The Gloucestershire batting was also in better spirits after lunch. The ninth-wicket partnership of Craig Miles and David Payne put on 90 in 24 overs, just on the polite side of tail-end slogging. Some felt that Northeast persisted with the quicker bowlers for too long as the ball became middle-aged.

When Adam Riley was brought on he had Miles caught at long on for 48 and was then hit for six by Payne, coming down the pitch to reach 50.  After more merriment from last man Liam Norwell, Gloucestershire were all out for 179, not as many as Gidman envisaged when he won the toss, but a total he would happily have settled for at lunchtime.

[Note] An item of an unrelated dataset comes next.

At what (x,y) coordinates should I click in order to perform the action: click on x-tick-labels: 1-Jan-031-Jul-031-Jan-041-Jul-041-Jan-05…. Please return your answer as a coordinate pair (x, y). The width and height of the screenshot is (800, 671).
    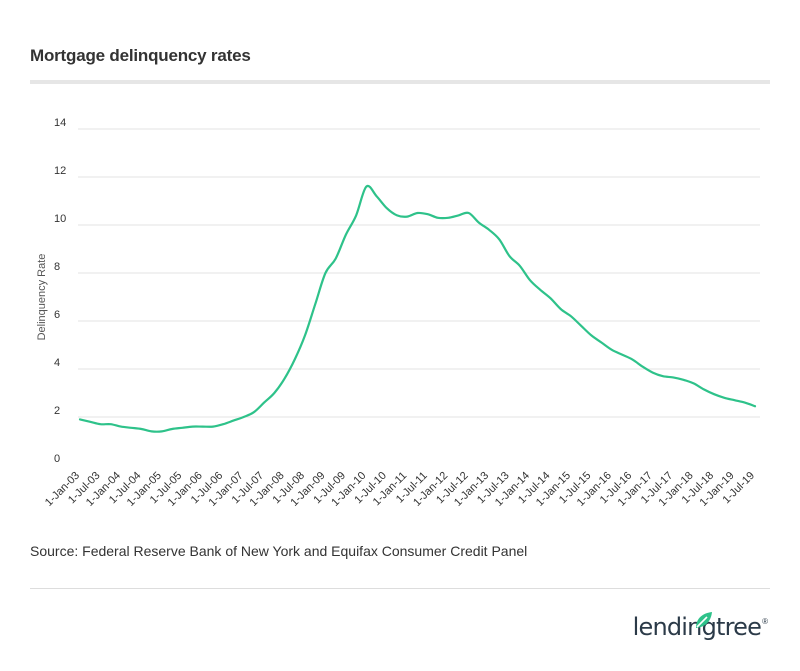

James Tredwell did not get a bowl. He has had an odd season, loaned to Sussex for first-class games, but a regular for England in the short forms. Kent rightly give Championship precedence to Adam Riley, already spoken of as a test player of the middle future, but would like to hold on to Tredwell for the limited-overs stuff. The fact that both are offies does not help, especially at Canterbury where the slope makes things difficult from the Pavilion End.

Kent’s top order did only marginally better than Gloucestershire’s, subsiding to 47 for four before Billings and the inevitable Stevens rallied towards the end of the day.

During the final session I watched under lights for the first time at St Lawrence, but only briefly. The lights were switched on at tea as the cloud thickened. They kept the players on for longer than would have been the case, but at the point when the artificial light became stronger than the natural light (which, one might have thought, was their purpose) the regulations demanded that the umpires called a halt. It is probably the case that the ball becomes a shade more difficult to see at this point, just as it was a shade more difficult to play first thing, but this should be regarded as one of the variables that makes the first-class game interesting.
It confounded my Blean correspondent who shelled out the full admission price for very little cricket.